The diagnosis for CD is much more clear-cut than for NCGS. One issue with NCGS is that it is not even clear exactly how it should be identified. In the large Italian study we discussed earlier, the authors used a 60-item 'yes or no' questionnaire, but ended up deciding clinically.^[2] The NCGS population reports experiencing problems with wheat or gluten ingestion, but will test negative for specific tests used to diagnose CD. In one study that attempted to identify and effectively describe NCGS, they found that there were a variety of different causative processes and varying clinical histories.^[9] They only reached NCGS diagnosis by excluding both CD and wheat allergy. They found that the most useful indicators were reports of gastrointestinal symptoms with gluten ingestion that improved while on a GFD. In addition, they found that the chances of having NCGS increased if there was a history of food allergies in infancy, atopy, or increased IgG antigliadin antibodies.

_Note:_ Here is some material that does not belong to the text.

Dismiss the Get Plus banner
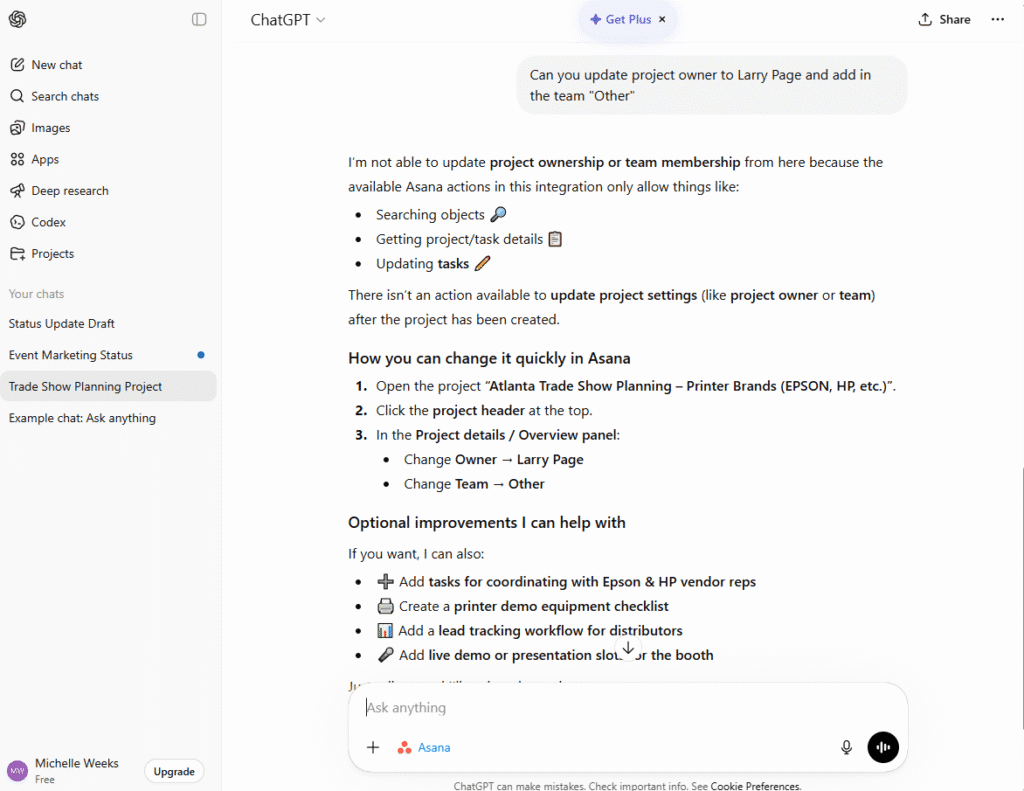coord(662,18)
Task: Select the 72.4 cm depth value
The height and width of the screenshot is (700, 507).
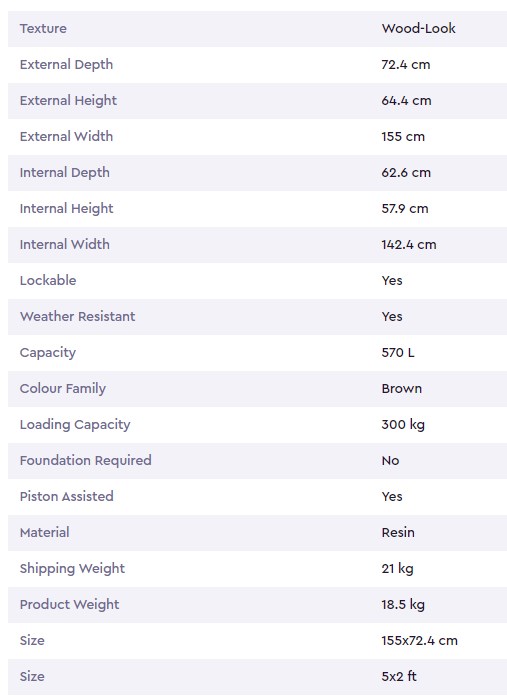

Treatments: GFD and Probiotics

As we've discussed, the first-line treatment for CD and for NCGS is a lifelong GFD. There are no prescription drugs that prevent the autoimmunity that occurs as part of these conditions when gluten is present. When followed very strictly, the intestines heal, all symptoms resolve, and other health parameters improve. For example, CD is associated with diabetes, Addison's disease, thyroid disorders, liver disorders, arthritis, and skin conditions.^[6] When it comes to autoimmune disorder, there is a body of research identifying that exposure to gluten is related to a higher prevalence. There is evidence that a GFD is protective. Because of the way the immune system functions, some have suggested that autoimmune diseases can be reverted in childhood by instituting a GFD, but not in adulthood.^[6] However, the GFD is difficult to adhere to and failure to comply can cause relapse. It is possible that some individuals are more sensitive than others. Some individuals may need to be 100% strict, while others may be able to tolerate very small amounts of gluten without experiencing symptoms or relapse.

The other therapy we touched on earlier was probiotics. Biopsies from treated celiac children have demonstrated that a GFD lasting 2 years or more can restore the intestinal microbiota completely. It is possible that certain strains of bacteria like Bifidobacterium are able to suppress and reverse proinflammatory effects and may speed up recovery rates. They may also help the immune system become more tolerant to small amounts of gluten, so that individuals who choose to initiate GFDs do not have to be extremely strict. In terms of maintaining overall health, it may be wise to also address some of the possible consequences of CD. For example, if CD patients are at greater risk for low levels of iron, it may be wise to check iron levels routinely and supplement if necessary. Similarly, it may be wise to supplement with Vitamin D and folic acid to protect against possible depletion. Overall, it may not be necessary to be overly worried about gluten. The GFD has the ability to completely reverse CD and NCGS. The spectrum of sensitivity is quite varied and since a GFD is virtually without risk, it may be worthwhile for all individuals to try it at some point to see if benefits are obtained. After all, the number of people who don't have CD or NCGS or wheat allergy, but derive benefit from GFD seems to be increasing.